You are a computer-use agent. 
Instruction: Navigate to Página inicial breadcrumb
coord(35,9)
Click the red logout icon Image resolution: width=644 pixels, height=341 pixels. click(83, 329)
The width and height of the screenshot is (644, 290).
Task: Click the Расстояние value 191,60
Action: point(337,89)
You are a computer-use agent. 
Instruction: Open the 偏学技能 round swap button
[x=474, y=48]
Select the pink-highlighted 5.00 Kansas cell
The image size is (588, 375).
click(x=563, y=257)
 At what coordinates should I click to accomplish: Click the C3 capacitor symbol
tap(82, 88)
_ _ _
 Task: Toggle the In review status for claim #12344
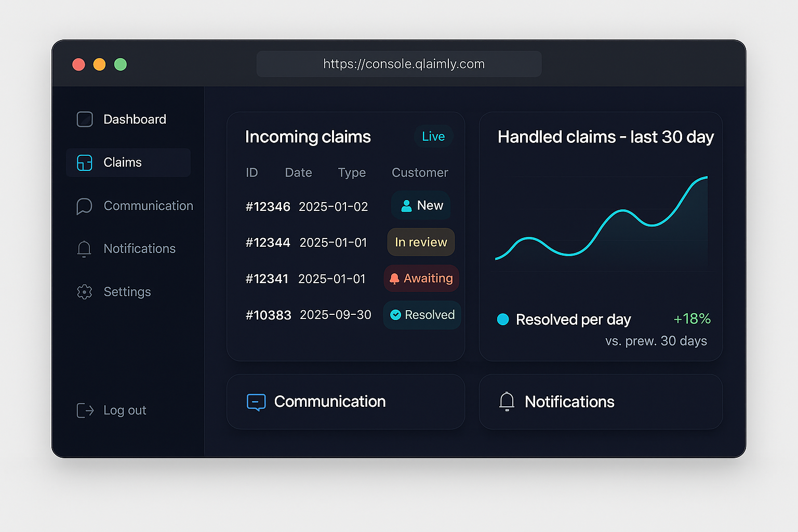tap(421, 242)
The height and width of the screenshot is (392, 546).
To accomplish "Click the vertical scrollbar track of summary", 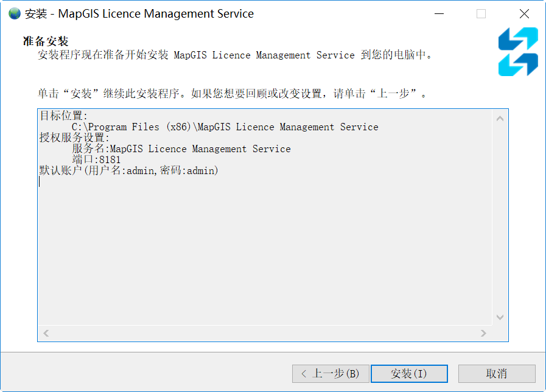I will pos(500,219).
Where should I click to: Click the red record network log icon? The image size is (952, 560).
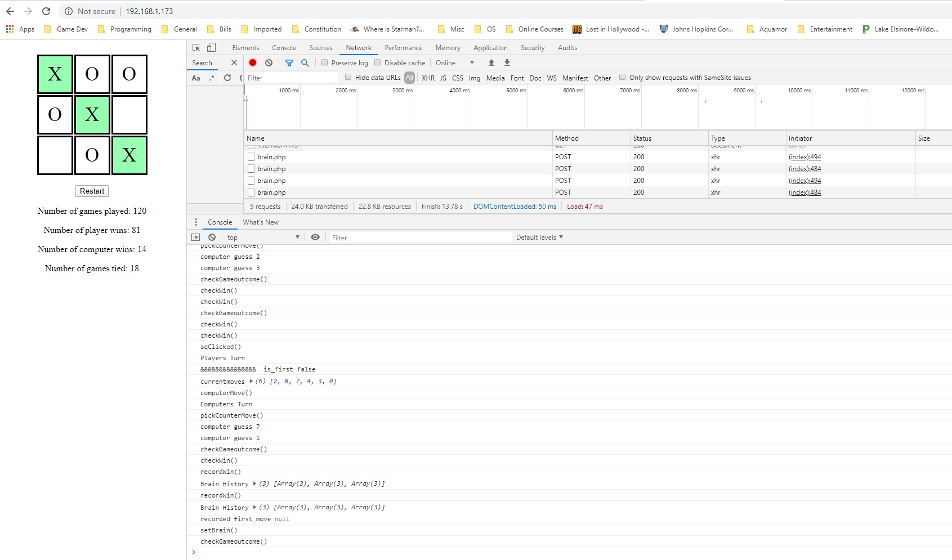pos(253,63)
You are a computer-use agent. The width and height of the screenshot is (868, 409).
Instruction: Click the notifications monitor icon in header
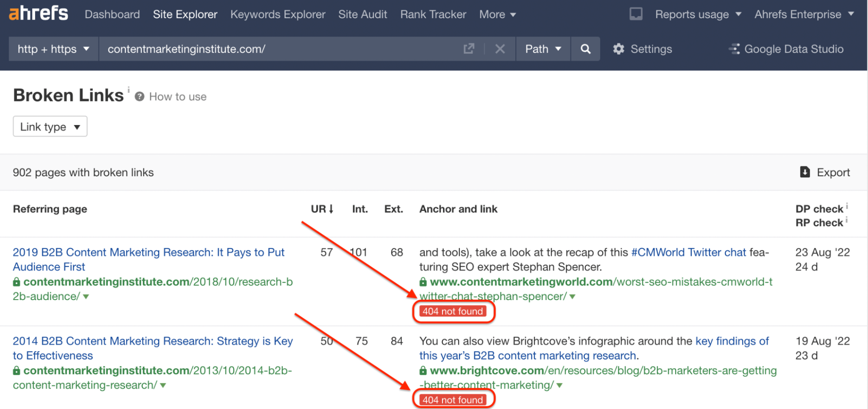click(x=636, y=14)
_ _ _
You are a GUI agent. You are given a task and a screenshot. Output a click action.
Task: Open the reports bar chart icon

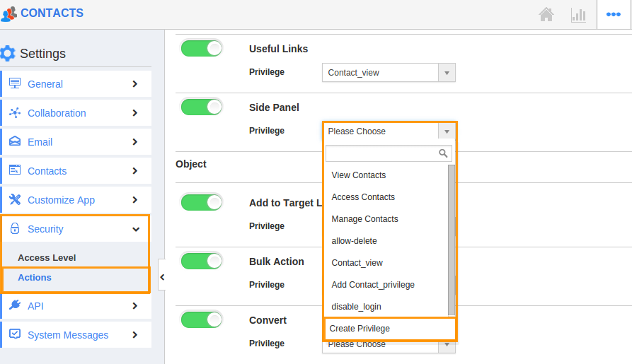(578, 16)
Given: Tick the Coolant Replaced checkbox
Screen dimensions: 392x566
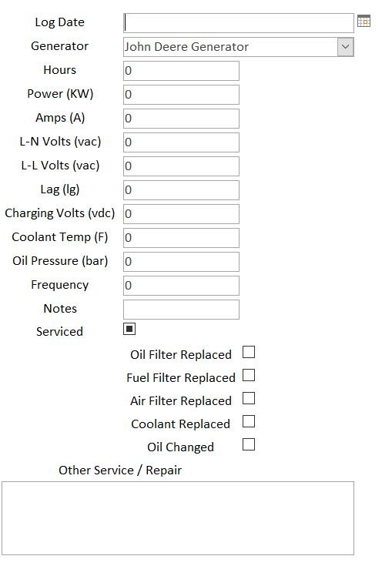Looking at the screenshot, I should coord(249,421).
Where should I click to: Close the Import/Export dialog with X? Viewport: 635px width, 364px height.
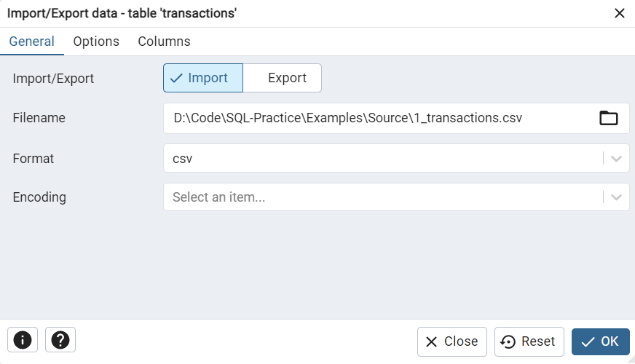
_ _ _
AIM OF THE EXERCISE:
State the number of lines in the data above containing the string "agent" and nothing more.

EXERCISE OUTPUT:
4